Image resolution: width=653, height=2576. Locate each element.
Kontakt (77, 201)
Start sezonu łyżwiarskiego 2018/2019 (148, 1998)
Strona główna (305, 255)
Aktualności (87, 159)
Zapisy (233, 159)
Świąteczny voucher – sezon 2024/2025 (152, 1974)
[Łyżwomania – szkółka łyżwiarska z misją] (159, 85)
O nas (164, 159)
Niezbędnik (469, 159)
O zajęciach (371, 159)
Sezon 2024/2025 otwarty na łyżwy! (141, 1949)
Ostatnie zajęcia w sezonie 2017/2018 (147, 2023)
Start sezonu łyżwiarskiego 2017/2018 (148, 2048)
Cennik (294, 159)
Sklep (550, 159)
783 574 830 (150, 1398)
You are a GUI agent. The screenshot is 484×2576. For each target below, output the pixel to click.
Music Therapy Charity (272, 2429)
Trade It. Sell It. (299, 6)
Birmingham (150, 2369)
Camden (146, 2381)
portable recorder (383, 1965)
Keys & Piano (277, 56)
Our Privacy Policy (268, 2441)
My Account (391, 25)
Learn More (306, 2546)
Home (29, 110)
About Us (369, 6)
^^^^^^^^^^^^^^^^
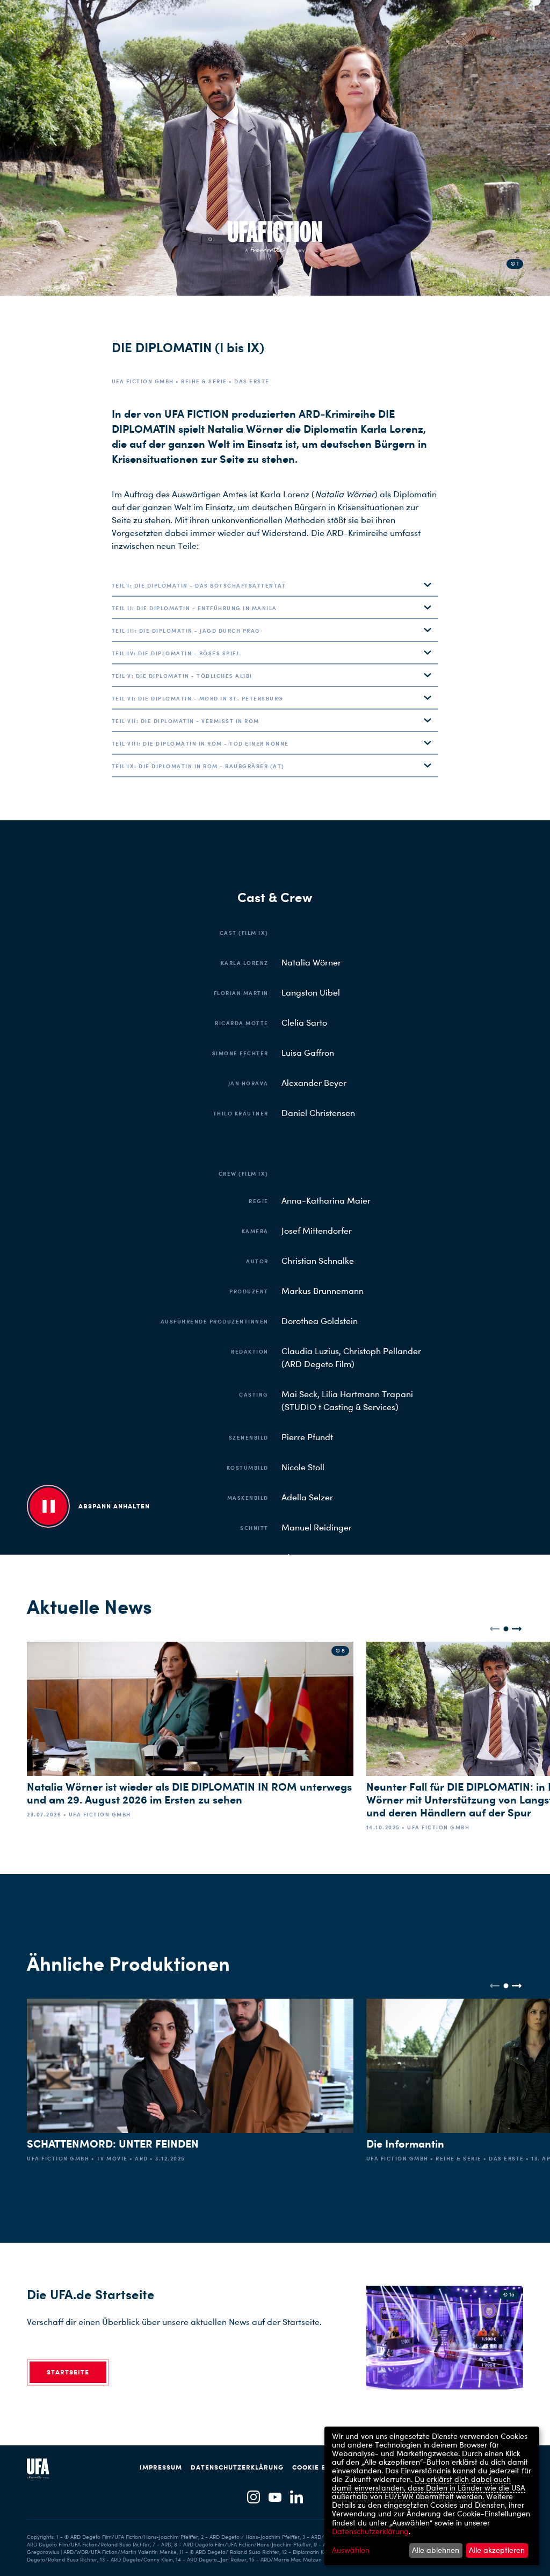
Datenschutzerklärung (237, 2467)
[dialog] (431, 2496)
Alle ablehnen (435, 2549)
^^^^^^^^^^^^^^^^
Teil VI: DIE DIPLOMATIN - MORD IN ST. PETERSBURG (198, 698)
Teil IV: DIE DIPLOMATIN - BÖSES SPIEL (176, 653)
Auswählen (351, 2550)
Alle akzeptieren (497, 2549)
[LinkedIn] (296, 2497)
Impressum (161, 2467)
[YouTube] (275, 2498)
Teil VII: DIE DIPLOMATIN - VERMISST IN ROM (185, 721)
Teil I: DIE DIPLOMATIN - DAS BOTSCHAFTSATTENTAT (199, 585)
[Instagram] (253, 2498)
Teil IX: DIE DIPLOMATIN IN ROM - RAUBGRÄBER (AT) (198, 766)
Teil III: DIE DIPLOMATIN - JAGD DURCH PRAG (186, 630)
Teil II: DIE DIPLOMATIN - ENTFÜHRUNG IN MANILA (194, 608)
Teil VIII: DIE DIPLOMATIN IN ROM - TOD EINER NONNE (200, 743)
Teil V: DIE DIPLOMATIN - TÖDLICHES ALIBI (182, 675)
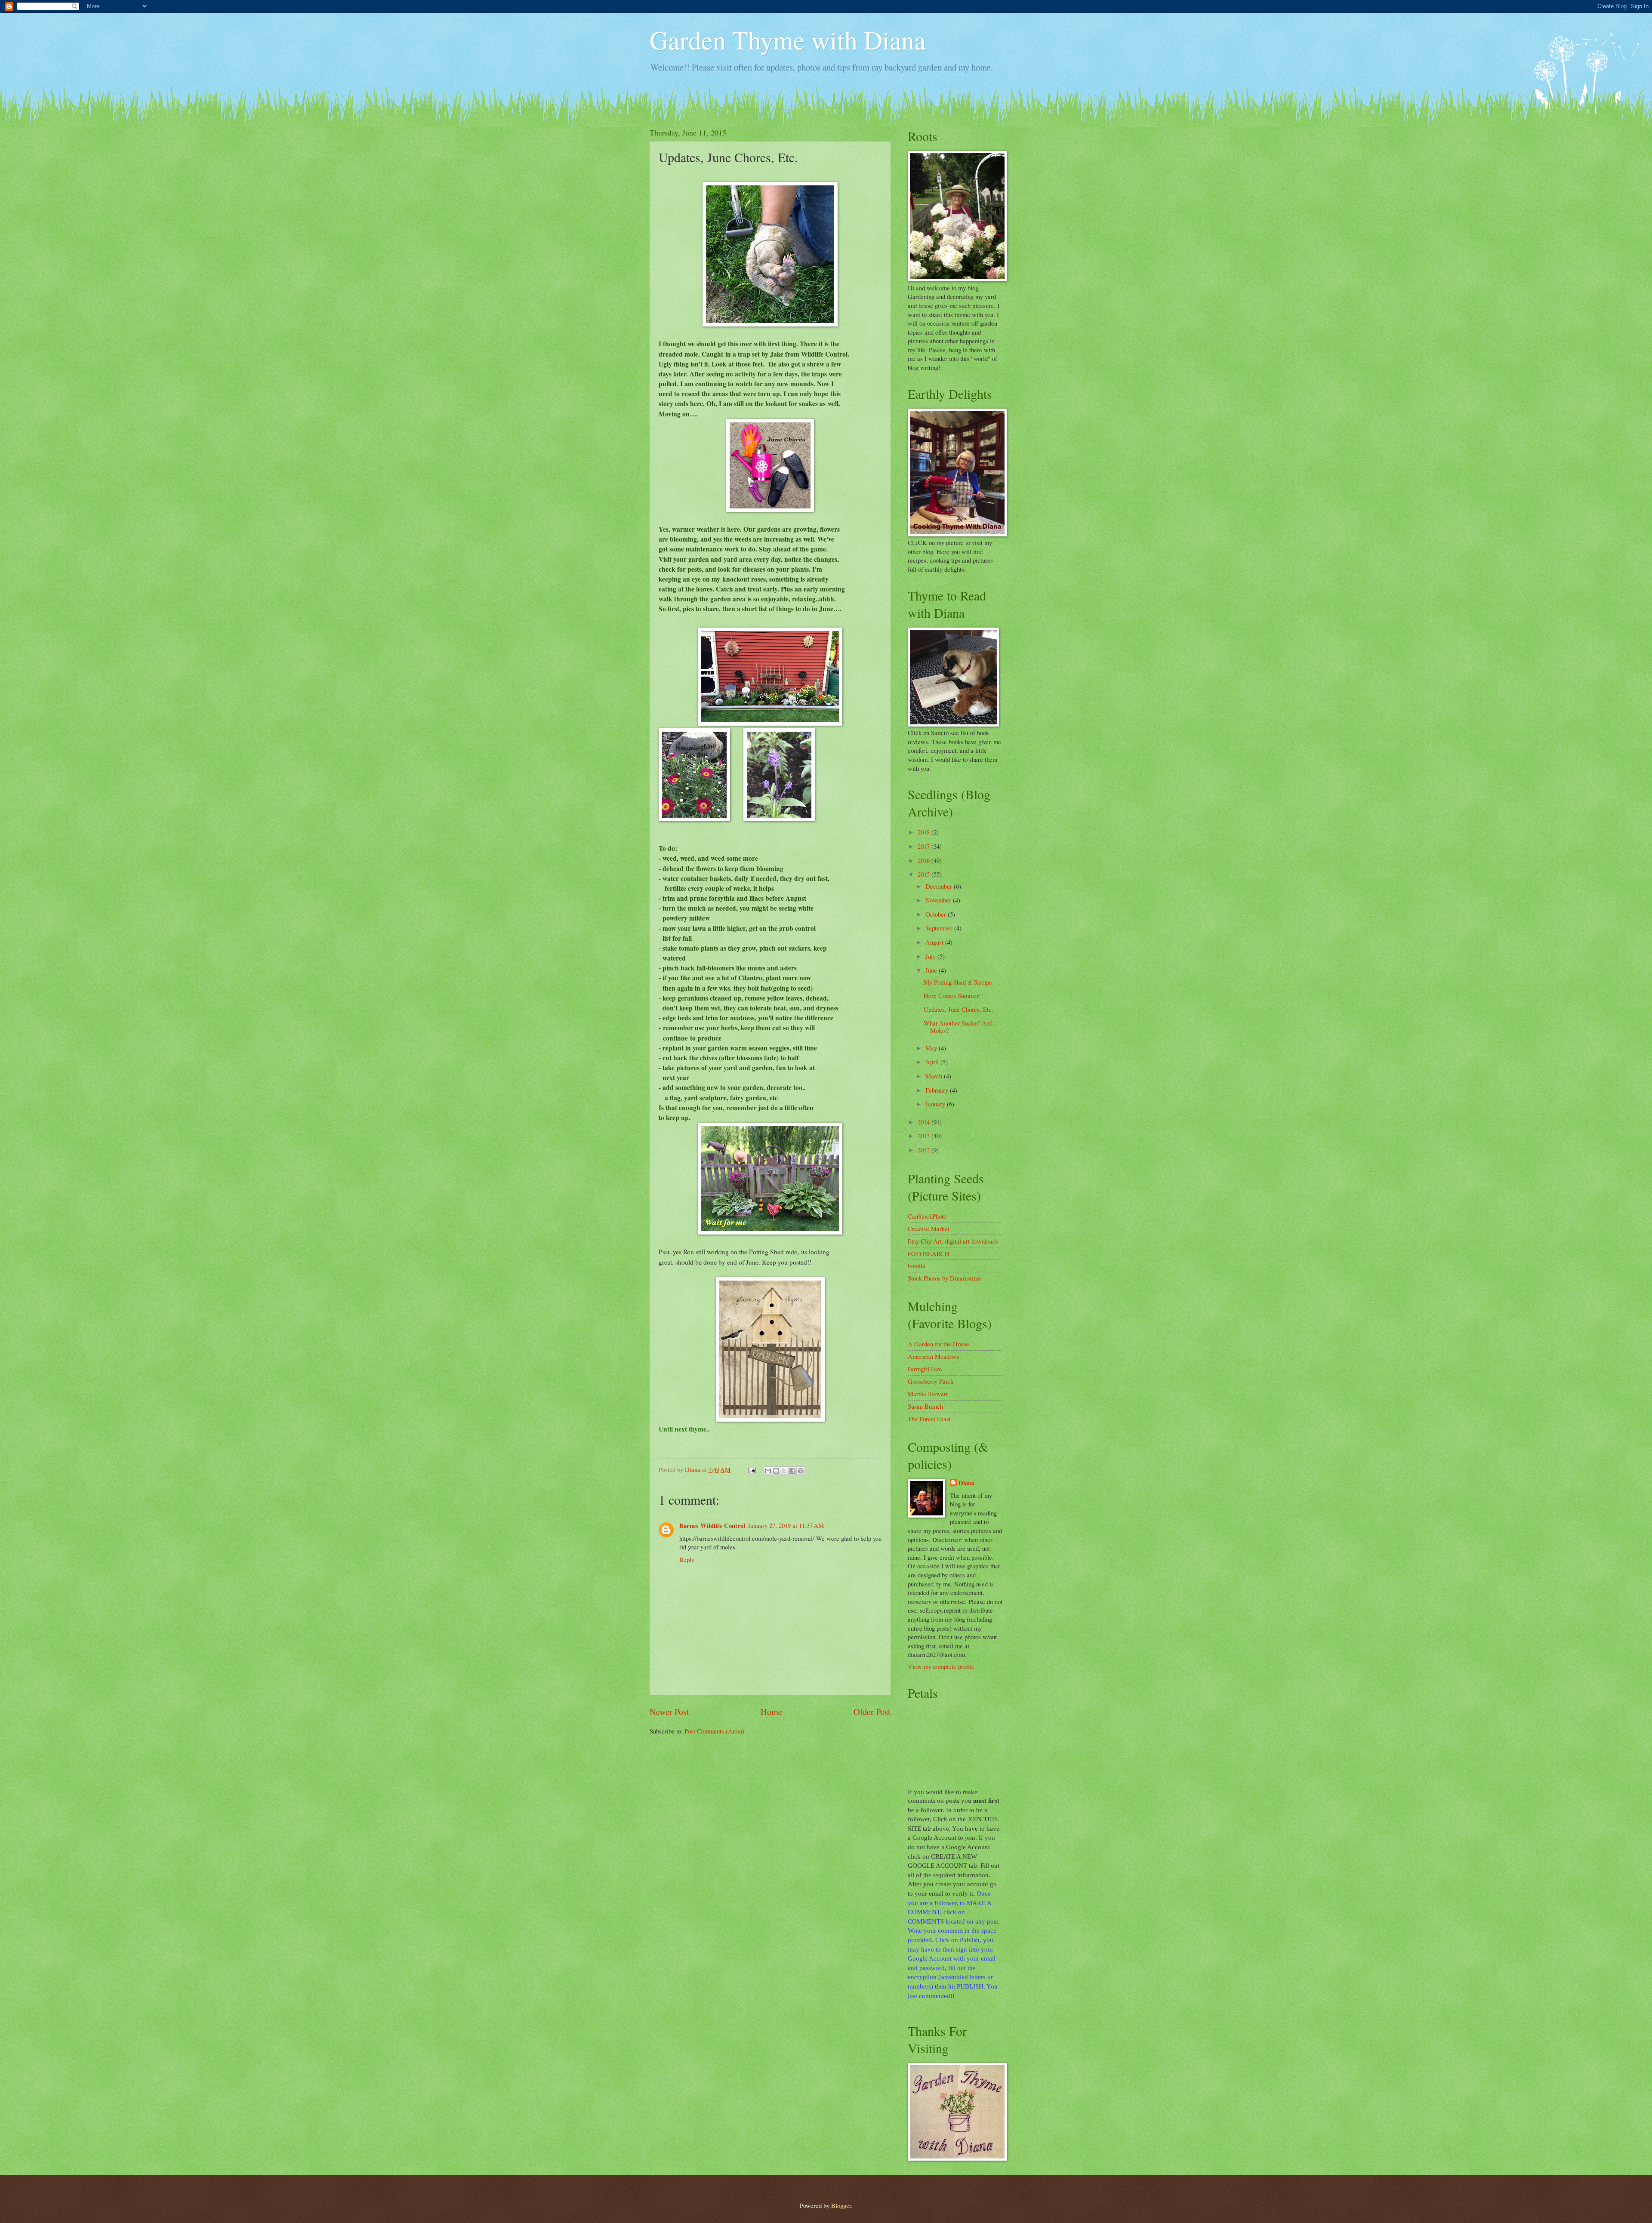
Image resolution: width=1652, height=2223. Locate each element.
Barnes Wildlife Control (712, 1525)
^^^^^^^^^^^^^^^^
## Activity:
Reproduce exactly, and with no other material, the lines between those holding "Keys & Piano (277, 56)" and "About Us (369, 6)", inclusive.

## Answer to this problem:
Keys & Piano (277, 56)
Our Privacy Policy (268, 2441)
My Account (391, 25)
Learn More (306, 2546)
Home (29, 110)
About Us (369, 6)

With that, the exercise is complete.